Balance, just another word for harmony, which is a challenging tone to achieve these days for the man responsible for San Diego’s border security.
“Trying to infuse evidence and facts in a very emotional based discussion or dialogue is challenging a lot of times,” adds Chief Scott.
While much of the criticism for separating migrant families at the border has taken place in Texas, Chief Scott has had his share of objections.
“Opening that gate, it’s not good for anybody anyway. It’s not a port of entry,” says Chief Scott standing in front of an 18-foot tall iron fence.
Scott is talking about the massive gate, known to many as the “Door of Hope” at the very western end of the U.S. Border. It’s opened only occasionally for families separated between Mexico and the United States to reunite and briefly embrace. But when a criminal background check surfaced on one participant in November, Scott closed the gate permanently.
“Even for families just having the opportunity to hug each other?” asks Atkinson. “We experimented if you will with some very small events,” replies Chief Scott. “I’m committed to keeping this area open allowing access on the weekends. But I’m not going to create this artificial port of entry if you will. So that will stay closed for the time being? Yes."
Some claim Scott is abusing his power, especially at a time when civility is needed.
“This was one of the most violent areas in all of San Diego when I first got here,” says Chief Scott pointing towards a deep canyon.
But to understand his reasoning, you must also realize that Chief Scott was a rookie border agent in the 90’s and was here when there was no massive infrastructure, and witnessed a time when illegal migrants outnumbered border agents.
“People that wanted to cross illegally would just mix in with the legitimate population, and then we called it a bonsai because you would be sitting here, it’s nice and quiet and the next thing you know there are 50 to 100 people just rushing the beach,” says Scott.
Scott claims that tighter security has led to a return of wildlife in the Tijuana Estuary and construction on both sides of the border where developers once shied away.

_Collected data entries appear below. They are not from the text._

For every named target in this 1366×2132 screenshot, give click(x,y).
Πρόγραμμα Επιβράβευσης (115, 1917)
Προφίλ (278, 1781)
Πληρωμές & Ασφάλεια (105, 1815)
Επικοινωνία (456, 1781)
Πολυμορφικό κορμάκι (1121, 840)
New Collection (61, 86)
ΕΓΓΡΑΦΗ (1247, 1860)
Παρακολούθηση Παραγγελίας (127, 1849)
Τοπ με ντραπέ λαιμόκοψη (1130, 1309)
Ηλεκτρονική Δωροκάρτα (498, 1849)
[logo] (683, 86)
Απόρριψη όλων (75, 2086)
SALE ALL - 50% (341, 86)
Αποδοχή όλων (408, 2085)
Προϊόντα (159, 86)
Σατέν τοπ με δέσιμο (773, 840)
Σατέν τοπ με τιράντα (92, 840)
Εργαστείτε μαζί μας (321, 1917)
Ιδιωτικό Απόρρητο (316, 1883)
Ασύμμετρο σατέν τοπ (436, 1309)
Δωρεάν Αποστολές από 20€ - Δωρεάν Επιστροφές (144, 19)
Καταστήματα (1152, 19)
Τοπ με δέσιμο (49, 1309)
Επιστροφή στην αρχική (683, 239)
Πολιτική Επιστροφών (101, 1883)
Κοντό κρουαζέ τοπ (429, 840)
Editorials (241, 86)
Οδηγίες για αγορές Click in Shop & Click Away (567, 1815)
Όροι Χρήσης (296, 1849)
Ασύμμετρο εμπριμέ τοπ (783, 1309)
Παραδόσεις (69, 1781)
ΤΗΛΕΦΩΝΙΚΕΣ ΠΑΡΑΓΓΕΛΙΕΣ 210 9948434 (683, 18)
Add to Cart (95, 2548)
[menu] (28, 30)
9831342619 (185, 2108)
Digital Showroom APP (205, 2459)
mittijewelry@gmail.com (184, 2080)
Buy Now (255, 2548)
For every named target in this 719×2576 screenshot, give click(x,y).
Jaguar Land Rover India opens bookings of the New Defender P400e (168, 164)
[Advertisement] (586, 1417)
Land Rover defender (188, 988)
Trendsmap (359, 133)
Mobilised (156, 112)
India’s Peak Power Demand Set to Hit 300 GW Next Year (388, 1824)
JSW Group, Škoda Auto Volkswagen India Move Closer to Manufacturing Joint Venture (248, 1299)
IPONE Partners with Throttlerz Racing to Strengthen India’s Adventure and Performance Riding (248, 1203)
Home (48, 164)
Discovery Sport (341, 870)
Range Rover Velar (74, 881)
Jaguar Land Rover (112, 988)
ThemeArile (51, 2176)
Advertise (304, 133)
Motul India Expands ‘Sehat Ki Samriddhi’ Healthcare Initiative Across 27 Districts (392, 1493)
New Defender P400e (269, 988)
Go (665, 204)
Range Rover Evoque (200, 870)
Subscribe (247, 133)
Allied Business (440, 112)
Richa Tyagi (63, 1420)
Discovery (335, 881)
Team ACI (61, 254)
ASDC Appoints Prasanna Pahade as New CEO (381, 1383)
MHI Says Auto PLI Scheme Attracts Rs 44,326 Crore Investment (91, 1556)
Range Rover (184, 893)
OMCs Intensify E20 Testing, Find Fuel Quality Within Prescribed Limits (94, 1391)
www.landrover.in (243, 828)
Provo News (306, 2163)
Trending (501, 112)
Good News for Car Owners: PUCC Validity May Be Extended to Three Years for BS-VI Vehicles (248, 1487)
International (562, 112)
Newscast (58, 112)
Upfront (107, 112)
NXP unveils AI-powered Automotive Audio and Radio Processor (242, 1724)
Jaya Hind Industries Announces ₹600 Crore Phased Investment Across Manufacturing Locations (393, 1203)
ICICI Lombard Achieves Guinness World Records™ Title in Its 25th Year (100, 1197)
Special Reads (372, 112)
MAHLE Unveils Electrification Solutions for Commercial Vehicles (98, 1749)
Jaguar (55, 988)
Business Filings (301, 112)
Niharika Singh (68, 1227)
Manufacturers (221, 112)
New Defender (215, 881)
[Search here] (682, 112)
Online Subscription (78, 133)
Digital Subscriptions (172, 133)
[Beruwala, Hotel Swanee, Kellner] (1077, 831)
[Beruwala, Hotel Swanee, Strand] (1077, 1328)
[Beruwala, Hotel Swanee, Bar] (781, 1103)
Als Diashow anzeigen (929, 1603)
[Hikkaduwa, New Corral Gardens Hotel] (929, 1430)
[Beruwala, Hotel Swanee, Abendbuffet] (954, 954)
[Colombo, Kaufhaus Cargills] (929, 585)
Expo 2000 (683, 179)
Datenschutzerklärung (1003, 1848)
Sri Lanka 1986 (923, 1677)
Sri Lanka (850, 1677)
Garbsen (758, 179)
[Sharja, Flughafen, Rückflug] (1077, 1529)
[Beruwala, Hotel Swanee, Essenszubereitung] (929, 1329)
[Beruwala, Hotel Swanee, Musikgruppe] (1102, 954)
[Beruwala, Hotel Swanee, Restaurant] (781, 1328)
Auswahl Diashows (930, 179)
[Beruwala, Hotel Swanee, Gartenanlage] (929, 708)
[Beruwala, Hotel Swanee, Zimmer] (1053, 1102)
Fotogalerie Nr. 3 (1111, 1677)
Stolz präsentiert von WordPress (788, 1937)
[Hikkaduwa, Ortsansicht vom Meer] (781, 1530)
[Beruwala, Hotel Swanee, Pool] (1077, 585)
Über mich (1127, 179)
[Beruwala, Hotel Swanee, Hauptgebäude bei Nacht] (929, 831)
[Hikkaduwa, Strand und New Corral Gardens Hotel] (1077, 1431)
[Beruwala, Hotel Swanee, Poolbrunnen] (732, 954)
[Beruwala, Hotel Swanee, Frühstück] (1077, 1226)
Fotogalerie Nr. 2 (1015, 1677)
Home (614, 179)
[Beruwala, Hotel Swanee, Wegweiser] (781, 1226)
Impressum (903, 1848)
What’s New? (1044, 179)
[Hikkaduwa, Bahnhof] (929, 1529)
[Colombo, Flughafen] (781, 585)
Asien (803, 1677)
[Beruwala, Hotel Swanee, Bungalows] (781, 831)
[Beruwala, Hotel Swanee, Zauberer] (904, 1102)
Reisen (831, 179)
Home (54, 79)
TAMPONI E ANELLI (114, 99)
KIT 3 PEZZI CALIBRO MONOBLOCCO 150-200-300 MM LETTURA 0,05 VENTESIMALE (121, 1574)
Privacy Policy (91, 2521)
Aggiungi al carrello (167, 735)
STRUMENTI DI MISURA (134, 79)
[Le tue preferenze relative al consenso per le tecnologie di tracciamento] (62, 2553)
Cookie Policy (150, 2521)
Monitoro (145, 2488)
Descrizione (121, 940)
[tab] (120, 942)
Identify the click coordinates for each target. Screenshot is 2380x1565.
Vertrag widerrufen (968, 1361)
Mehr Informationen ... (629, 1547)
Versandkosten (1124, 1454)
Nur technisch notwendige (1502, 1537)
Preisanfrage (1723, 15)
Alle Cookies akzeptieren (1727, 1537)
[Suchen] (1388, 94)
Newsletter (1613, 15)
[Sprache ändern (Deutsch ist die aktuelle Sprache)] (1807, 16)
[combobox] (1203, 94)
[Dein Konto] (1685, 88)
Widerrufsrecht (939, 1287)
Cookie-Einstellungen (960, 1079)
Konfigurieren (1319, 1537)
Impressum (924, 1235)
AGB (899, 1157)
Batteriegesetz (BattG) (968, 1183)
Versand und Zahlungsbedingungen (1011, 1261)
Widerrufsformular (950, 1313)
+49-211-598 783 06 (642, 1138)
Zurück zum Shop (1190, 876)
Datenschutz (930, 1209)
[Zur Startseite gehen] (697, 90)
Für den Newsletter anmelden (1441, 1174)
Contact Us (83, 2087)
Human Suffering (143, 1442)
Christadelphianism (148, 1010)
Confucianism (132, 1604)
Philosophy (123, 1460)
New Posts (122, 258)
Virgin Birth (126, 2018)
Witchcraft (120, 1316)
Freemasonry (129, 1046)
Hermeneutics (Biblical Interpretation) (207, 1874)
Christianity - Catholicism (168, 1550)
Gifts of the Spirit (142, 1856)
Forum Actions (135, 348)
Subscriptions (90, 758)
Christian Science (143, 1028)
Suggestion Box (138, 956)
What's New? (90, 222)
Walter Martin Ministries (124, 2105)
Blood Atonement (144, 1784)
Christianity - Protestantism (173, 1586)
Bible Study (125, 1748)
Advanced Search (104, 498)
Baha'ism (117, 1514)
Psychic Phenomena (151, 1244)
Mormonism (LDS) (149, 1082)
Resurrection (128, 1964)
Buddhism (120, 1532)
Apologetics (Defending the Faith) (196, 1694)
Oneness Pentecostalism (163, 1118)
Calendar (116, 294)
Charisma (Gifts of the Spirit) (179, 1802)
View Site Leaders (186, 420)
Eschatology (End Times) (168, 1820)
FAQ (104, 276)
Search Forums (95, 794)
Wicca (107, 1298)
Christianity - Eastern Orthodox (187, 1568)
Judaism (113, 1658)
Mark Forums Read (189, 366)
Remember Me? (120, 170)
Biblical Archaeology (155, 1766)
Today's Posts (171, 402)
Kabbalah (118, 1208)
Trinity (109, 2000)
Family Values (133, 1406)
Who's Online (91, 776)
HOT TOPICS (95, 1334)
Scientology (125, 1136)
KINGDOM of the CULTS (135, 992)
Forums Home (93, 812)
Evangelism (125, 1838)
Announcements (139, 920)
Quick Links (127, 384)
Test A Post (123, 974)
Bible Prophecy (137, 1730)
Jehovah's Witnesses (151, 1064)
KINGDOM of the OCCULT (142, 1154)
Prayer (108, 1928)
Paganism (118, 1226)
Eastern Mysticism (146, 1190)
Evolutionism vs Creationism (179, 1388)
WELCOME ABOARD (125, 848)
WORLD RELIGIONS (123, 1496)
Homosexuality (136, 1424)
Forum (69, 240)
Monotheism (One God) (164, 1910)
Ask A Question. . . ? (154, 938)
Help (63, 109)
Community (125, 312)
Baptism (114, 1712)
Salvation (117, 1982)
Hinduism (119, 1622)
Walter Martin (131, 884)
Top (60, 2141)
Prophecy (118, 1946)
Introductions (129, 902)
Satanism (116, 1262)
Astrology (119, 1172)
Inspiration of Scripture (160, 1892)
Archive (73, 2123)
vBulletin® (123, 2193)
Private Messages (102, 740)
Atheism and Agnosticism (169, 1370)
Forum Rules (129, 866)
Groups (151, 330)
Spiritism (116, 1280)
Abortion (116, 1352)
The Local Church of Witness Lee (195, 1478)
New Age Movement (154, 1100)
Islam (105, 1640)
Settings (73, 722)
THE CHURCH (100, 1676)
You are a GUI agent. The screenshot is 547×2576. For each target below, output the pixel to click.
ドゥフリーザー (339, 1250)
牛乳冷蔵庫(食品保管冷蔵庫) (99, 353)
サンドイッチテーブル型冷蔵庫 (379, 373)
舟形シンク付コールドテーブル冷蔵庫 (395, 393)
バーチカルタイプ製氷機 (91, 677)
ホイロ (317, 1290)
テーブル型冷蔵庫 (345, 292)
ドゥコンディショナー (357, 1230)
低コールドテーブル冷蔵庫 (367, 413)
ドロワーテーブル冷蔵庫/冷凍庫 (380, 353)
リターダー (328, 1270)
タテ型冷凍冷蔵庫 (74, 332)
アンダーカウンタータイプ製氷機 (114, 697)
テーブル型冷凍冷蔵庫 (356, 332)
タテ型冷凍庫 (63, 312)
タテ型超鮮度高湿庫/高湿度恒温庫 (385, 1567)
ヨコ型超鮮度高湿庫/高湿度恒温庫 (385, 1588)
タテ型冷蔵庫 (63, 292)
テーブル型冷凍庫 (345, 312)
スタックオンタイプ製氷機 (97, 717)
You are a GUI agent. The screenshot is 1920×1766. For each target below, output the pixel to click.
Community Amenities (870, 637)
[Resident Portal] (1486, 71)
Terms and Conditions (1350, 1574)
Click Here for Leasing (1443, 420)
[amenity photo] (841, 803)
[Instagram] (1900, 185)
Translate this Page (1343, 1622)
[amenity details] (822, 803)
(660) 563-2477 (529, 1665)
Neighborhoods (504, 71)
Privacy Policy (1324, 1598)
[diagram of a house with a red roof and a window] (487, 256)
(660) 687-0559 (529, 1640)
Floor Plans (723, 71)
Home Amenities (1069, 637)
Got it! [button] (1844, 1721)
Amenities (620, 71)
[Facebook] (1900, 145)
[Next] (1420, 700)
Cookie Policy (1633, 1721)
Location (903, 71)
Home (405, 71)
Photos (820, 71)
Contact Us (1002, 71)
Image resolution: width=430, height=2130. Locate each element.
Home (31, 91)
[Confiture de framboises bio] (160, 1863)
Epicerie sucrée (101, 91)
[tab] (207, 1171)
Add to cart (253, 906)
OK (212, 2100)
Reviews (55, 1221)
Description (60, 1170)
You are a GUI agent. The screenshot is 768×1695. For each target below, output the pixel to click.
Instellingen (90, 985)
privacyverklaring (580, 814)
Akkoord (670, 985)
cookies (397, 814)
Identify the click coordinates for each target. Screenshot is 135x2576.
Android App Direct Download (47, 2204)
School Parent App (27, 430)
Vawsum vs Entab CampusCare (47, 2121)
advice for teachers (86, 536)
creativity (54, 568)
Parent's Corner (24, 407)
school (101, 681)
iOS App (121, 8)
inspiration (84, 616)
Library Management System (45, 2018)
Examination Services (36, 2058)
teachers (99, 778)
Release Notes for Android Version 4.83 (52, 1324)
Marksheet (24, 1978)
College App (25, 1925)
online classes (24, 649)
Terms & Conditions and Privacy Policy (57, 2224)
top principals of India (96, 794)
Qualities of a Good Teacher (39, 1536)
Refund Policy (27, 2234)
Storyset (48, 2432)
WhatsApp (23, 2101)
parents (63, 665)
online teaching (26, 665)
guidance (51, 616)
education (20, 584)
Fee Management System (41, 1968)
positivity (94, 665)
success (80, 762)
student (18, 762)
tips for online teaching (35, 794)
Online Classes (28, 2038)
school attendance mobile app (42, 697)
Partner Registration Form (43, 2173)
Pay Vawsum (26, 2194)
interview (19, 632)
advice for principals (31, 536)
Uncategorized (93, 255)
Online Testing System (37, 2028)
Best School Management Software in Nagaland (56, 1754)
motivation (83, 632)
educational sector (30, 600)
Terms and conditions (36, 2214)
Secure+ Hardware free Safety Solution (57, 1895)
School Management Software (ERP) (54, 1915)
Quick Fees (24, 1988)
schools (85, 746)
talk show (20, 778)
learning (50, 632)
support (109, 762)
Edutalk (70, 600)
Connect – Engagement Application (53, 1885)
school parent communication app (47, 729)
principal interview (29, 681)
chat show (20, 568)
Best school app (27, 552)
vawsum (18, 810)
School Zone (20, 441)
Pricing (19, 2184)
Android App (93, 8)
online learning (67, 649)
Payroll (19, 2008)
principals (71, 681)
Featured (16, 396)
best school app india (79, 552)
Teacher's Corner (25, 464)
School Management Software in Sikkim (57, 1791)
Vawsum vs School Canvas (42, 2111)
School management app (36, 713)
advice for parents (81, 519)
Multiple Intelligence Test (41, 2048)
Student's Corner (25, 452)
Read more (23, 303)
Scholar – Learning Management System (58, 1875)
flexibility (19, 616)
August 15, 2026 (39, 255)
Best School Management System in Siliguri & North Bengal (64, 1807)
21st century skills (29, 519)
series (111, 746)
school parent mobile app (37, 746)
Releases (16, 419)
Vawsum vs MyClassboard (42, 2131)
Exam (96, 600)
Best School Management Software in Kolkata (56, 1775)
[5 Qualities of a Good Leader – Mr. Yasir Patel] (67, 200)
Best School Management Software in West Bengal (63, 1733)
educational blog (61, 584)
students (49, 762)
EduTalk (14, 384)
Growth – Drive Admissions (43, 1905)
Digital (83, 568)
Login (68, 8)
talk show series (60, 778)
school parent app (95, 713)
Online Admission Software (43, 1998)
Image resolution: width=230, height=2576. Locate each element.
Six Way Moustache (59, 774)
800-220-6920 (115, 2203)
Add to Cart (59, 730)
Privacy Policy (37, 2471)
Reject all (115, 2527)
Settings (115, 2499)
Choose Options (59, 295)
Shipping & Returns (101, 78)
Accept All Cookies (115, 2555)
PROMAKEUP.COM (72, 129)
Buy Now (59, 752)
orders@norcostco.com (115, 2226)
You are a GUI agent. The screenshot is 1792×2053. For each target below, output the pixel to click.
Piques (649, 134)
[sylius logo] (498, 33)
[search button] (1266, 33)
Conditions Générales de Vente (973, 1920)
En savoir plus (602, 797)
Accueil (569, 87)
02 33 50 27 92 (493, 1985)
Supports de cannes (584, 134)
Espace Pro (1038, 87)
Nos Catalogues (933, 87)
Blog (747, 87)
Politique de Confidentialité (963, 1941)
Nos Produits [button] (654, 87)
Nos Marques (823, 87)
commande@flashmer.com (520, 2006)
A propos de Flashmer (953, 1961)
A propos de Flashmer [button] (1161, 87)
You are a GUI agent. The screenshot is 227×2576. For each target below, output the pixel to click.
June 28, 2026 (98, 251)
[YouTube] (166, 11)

“If you talk about myopic parts of border security and you carve them out, it kind of does an injustice to the entire discussion about the benefits of border security,” says Scott.
Scott tries to emphasize his point showing us how the border fence, as secure as it may appear, is still under a constant barrage. He claims repairs are needed daily because of smugglers cutting through constantly. He points out what Border Patrol considers one of the most vulnerable areas for illegal crossings.
“There are several families here that go back three or four generations, and that’s their source of income is smuggling people across the border,” says Scott standing across the border from a Tijuana neighborhood known as Colonial Libertad.
Along the 14 mile tour, we see where there is no wall, only manpower to stop illegal crossings. And finally, we end up where the future begins, or at least President Trump’s vision of a more secure southern border. An image that represents division and a disconnect with our neighbors to the south. But Scott again calls it a balance. Maintaining that a secure border is a safe border.
“We’re not at war with Mexico,” says Scott. “It’s not about anti-anything with border infrastructure. It’s about law and order, safety and security.”